**TASK**
Lines from the one containing "Task: Open the 查看 (View) dropdown" through the last one in the data below: write them out word for word, and only them.
---- DATA RECORDS
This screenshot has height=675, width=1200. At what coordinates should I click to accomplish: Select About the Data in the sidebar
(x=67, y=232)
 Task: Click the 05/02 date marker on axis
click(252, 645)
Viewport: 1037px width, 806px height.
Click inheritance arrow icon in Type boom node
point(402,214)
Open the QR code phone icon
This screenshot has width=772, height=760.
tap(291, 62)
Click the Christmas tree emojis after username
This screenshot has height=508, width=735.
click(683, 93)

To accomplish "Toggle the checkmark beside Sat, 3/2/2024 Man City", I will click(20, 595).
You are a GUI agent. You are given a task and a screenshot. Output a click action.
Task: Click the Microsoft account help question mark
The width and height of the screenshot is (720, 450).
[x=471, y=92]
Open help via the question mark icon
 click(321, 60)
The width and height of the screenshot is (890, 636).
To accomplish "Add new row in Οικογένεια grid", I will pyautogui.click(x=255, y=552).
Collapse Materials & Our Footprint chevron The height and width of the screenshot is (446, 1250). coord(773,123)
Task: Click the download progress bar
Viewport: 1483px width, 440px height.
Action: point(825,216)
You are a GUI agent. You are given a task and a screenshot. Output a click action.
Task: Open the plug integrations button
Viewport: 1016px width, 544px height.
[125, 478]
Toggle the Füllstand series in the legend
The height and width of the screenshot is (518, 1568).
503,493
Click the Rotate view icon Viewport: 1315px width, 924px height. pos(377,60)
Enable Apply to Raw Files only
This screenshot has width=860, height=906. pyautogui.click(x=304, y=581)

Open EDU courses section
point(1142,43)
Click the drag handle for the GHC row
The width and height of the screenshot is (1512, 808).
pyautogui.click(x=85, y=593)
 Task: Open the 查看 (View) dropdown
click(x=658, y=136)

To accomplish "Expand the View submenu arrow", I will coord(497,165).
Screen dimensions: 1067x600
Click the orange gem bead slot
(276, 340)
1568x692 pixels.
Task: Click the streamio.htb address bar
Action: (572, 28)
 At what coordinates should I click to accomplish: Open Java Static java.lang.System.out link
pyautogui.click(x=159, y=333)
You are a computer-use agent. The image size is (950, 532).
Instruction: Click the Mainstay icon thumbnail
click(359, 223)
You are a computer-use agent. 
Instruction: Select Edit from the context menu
--------
**ANSWER FOR THE TASK**
 Task: Open the 查看 (View) dropdown
click(x=658, y=136)

To accomplish "Expand the View submenu arrow", I will coord(497,165).
Screen dimensions: 1067x600
Click the orange gem bead slot
(276, 340)
1568x692 pixels.
Task: Click the streamio.htb address bar
Action: (572, 28)
 At what coordinates should I click to accomplish: Open Java Static java.lang.System.out link
pyautogui.click(x=159, y=333)
You are a computer-use agent. The image size is (950, 532).
Instruction: Click the Mainstay icon thumbnail
click(359, 223)
You are a computer-use agent. 
Instruction: Select Edit from the context menu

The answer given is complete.